## start
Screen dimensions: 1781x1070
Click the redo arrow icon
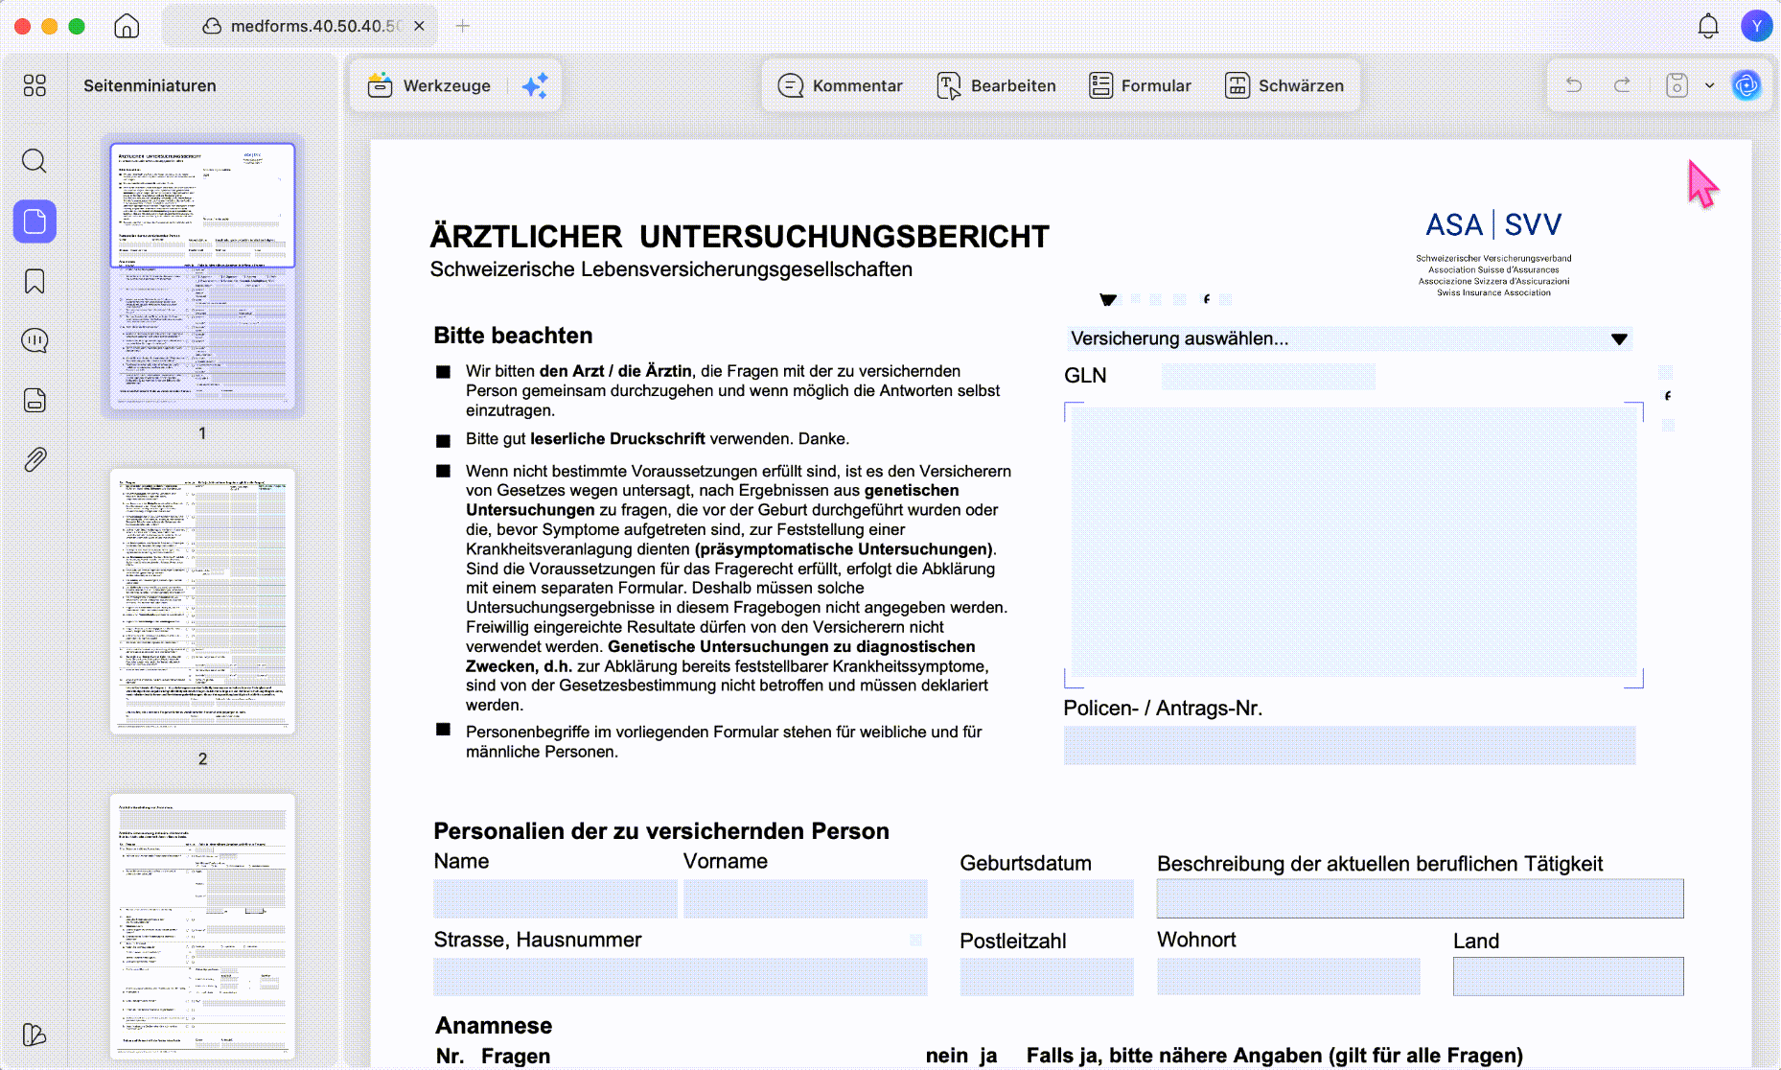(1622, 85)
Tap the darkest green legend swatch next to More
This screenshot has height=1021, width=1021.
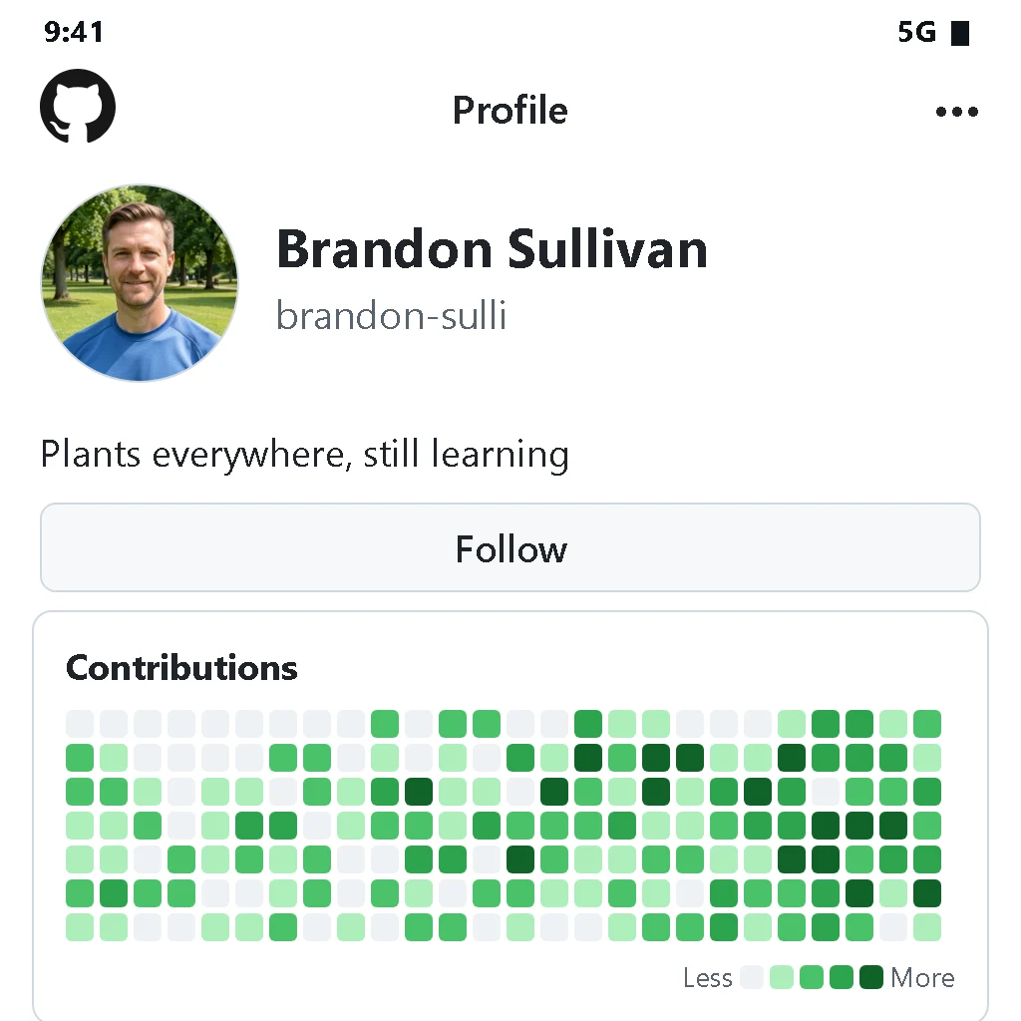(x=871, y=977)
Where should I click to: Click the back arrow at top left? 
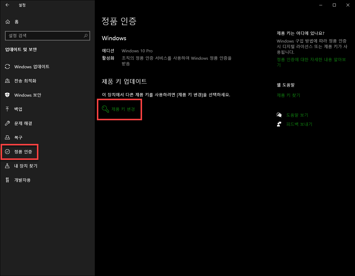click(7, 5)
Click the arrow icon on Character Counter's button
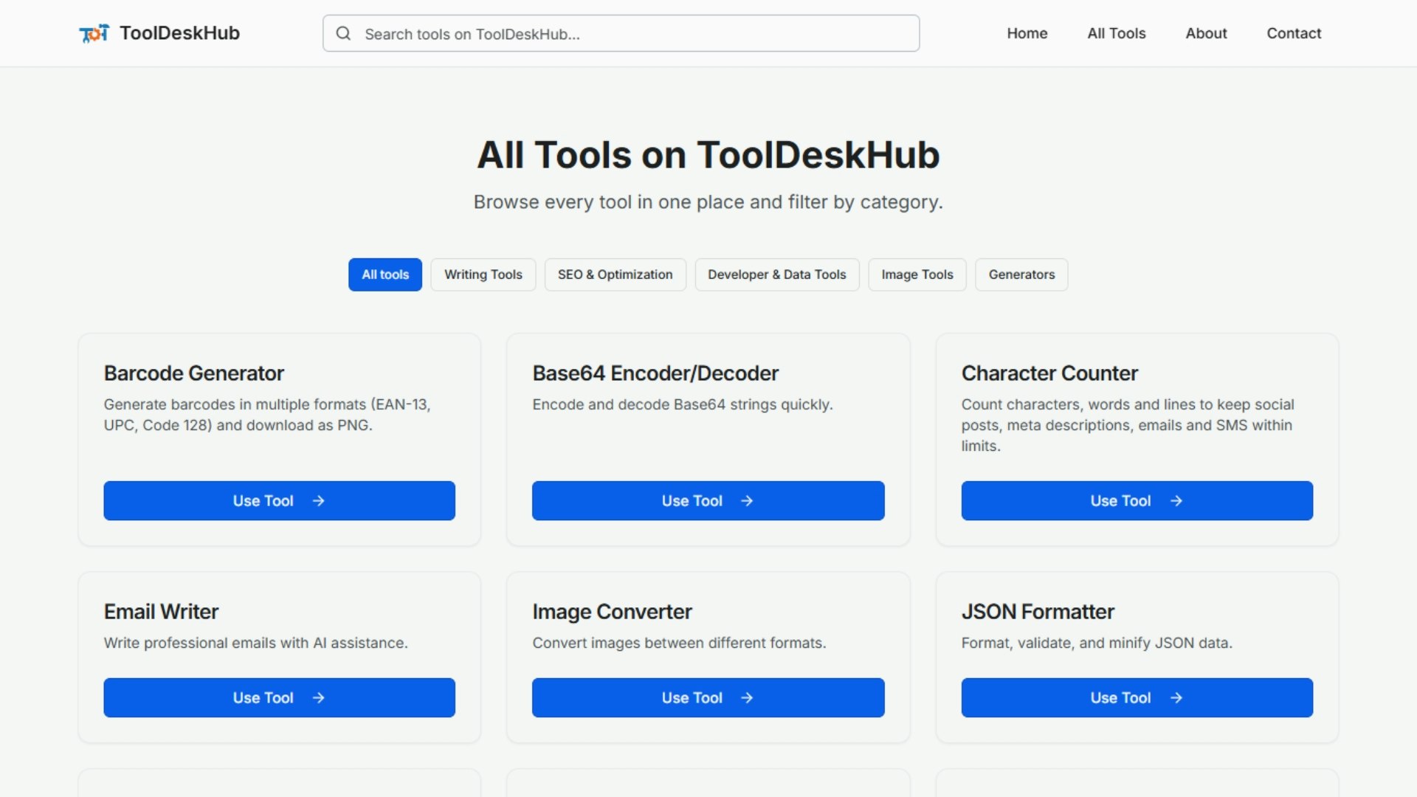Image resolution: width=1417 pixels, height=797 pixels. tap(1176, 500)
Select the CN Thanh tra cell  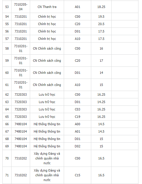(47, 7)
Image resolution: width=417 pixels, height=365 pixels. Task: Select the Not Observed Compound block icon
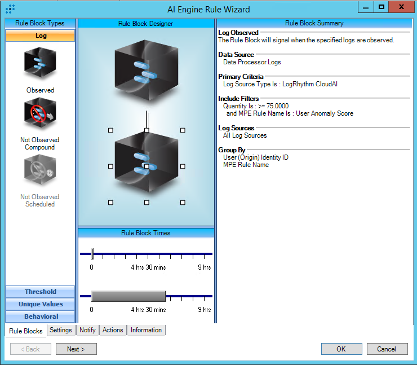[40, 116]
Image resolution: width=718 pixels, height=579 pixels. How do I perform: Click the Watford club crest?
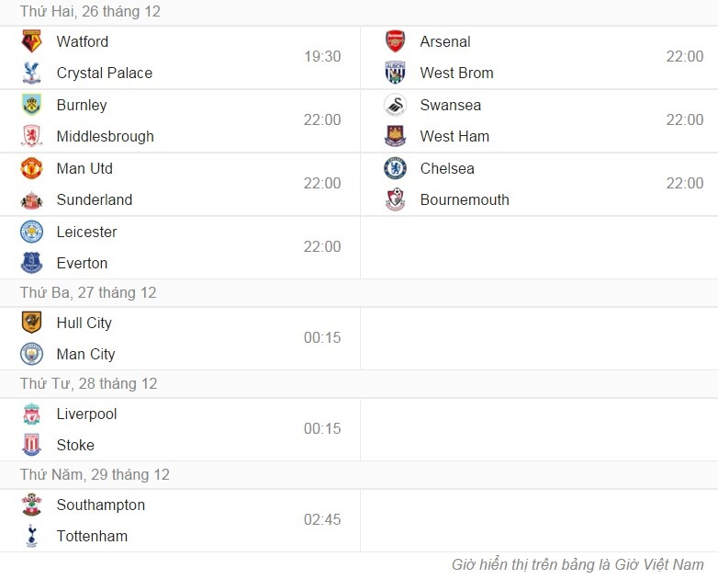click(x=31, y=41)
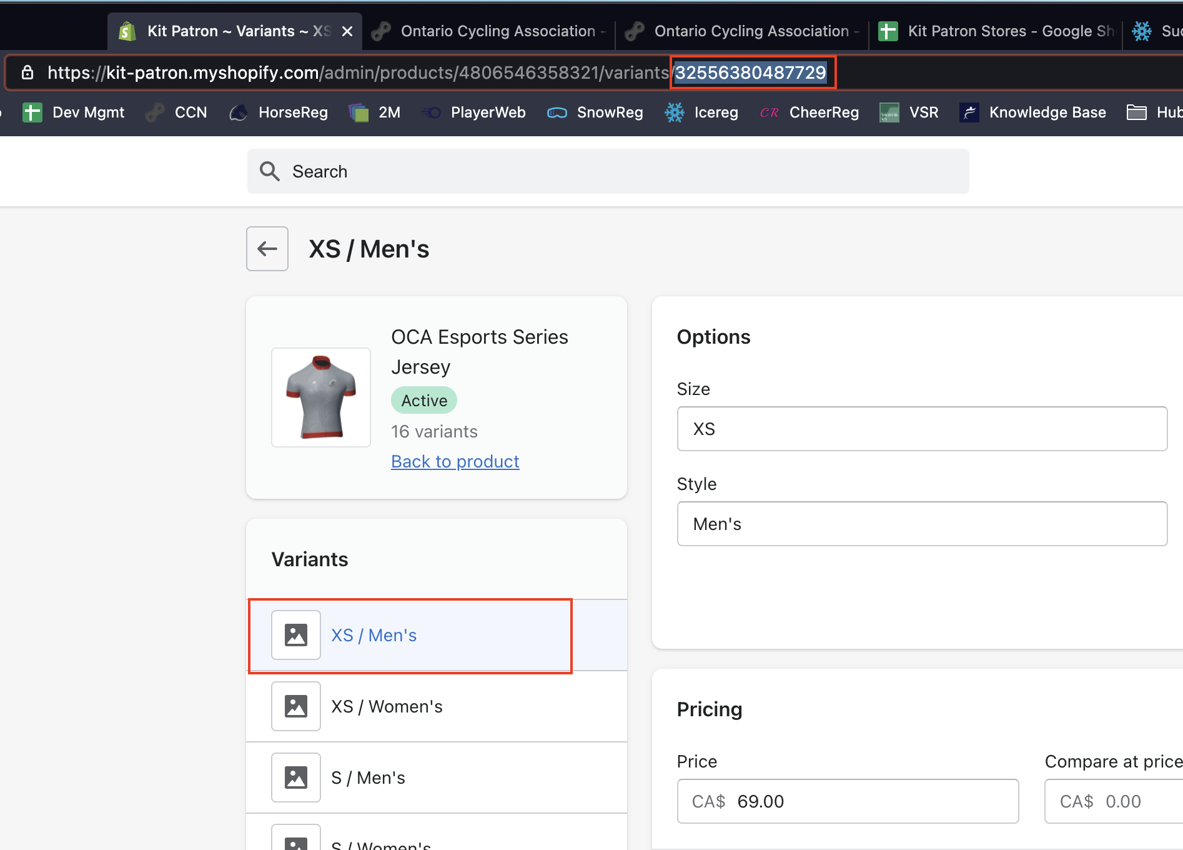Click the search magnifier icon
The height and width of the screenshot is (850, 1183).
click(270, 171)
## end
| Your objective |
Copy the entries word for word, from the very first line down to and including the line that holds "click(7, 5)". Leave the pictures out.

| Answer to this problem |
Screen dimensions: 1781x1070
Click the redo arrow icon
(1622, 85)
Tap the darkest green legend swatch next to More
This screenshot has height=1021, width=1021.
(x=871, y=977)
Where should I click to: Click the back arrow at top left? 
click(7, 5)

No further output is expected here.